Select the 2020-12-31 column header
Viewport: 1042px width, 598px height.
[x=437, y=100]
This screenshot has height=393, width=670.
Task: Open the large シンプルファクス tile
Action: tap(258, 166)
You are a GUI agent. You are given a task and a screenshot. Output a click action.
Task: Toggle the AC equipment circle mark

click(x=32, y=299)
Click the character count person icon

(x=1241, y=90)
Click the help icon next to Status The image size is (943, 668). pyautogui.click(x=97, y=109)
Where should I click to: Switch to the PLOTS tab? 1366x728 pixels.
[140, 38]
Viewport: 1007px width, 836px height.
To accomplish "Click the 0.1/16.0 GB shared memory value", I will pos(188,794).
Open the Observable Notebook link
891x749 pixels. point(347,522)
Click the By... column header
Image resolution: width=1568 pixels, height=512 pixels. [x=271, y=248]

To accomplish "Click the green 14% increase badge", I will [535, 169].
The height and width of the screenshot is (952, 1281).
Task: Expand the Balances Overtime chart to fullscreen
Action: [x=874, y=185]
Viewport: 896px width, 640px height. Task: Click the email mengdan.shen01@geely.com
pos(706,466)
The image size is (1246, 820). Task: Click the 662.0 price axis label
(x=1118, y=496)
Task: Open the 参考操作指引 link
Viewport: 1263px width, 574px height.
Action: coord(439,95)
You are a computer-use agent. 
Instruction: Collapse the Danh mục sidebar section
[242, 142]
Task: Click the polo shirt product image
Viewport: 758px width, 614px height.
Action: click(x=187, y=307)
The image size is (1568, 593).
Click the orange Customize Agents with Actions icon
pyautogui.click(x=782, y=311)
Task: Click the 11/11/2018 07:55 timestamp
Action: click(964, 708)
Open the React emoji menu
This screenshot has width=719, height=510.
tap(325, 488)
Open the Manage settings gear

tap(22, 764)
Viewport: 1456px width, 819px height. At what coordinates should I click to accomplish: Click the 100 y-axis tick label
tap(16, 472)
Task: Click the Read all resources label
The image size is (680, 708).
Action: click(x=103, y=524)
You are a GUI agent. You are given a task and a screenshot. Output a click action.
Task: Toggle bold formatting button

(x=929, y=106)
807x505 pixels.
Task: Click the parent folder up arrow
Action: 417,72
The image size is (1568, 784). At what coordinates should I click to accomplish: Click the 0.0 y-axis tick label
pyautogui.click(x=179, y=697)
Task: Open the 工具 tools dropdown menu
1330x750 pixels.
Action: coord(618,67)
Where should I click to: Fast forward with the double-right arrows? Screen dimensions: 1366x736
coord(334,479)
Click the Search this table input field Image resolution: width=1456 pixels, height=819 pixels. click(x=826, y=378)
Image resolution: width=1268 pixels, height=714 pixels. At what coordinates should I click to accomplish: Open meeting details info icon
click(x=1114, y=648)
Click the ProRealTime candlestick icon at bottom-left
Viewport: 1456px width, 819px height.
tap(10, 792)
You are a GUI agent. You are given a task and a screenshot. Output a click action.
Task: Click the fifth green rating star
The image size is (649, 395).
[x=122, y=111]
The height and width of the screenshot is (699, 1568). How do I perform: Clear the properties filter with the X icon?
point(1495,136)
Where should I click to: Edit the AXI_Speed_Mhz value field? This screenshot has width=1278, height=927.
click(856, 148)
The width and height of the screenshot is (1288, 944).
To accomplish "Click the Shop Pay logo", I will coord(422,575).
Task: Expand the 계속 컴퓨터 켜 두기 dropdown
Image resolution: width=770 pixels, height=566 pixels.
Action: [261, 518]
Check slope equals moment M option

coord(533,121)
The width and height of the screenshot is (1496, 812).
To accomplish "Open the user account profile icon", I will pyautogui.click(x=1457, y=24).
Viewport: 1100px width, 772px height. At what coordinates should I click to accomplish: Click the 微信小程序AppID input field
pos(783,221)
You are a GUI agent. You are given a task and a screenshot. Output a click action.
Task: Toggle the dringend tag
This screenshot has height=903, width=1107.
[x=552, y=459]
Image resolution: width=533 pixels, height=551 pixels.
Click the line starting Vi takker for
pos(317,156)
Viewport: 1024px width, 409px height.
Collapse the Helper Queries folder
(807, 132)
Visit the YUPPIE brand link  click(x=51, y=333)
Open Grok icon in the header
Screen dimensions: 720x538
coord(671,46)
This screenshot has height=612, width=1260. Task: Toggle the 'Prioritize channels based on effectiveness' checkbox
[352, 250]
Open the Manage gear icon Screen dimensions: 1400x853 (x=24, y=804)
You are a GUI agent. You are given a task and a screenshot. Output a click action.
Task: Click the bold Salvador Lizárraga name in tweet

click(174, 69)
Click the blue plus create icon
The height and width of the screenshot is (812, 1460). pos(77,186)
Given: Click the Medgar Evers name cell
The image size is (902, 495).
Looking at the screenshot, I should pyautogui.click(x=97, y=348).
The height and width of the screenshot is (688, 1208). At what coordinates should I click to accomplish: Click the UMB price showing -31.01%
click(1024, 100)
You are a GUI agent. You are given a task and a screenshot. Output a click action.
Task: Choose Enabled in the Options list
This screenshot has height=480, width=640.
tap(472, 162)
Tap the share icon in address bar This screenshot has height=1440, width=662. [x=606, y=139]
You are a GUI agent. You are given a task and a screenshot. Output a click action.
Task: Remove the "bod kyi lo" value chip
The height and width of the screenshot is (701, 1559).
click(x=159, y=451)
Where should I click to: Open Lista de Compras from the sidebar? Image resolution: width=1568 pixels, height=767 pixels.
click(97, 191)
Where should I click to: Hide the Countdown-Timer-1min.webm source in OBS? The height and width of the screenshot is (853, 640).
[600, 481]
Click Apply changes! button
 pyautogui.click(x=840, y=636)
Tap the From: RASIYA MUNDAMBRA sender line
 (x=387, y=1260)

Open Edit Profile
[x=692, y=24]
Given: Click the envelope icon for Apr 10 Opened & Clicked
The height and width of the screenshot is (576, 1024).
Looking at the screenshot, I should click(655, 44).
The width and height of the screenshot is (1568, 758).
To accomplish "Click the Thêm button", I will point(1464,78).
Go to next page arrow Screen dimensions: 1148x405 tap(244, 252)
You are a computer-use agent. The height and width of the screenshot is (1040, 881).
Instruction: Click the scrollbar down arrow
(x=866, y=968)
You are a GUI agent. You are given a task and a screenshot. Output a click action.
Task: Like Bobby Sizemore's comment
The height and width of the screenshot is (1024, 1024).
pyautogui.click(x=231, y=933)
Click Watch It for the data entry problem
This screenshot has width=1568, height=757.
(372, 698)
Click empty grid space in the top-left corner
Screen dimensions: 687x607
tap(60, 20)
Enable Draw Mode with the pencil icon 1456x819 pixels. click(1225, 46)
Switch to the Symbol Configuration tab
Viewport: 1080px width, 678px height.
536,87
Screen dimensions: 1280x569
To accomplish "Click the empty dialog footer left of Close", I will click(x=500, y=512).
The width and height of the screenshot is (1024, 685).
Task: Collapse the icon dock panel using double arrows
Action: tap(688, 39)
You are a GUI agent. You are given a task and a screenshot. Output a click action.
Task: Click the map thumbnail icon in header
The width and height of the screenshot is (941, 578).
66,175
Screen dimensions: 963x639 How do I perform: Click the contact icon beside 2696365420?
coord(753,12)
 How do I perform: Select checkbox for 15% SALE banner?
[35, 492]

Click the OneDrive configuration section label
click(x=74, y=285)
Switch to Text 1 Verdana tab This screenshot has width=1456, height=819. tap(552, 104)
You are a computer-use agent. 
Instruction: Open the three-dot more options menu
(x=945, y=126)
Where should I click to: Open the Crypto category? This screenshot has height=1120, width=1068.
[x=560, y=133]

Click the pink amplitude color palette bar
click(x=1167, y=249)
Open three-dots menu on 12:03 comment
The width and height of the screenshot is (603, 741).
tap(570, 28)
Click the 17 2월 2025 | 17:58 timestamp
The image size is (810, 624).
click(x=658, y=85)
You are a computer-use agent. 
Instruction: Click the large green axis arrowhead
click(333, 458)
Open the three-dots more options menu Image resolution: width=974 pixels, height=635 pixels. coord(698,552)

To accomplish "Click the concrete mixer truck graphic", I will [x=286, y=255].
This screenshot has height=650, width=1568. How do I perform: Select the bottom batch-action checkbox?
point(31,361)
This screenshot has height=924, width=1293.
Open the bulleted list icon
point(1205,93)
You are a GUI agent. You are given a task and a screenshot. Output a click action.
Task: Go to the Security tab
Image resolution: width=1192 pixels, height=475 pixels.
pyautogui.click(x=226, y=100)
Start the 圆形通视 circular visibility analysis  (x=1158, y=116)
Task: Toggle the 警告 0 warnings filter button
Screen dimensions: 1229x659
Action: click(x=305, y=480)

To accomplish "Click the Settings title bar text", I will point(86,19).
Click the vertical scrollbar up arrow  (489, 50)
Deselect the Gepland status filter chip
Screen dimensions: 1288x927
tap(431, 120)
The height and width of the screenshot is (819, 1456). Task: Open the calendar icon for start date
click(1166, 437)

● ● ● ● ● ● ●

#### DIRECTIVE:
Reproduce the stretch of the listing from its start through the line that contains "Action: tap(258, 166)", keeping every line identical.

#### WRITTEN SOLUTION:
Select the 2020-12-31 column header
Viewport: 1042px width, 598px height.
[x=437, y=100]
This screenshot has height=393, width=670.
Task: Open the large シンプルファクス tile
Action: tap(258, 166)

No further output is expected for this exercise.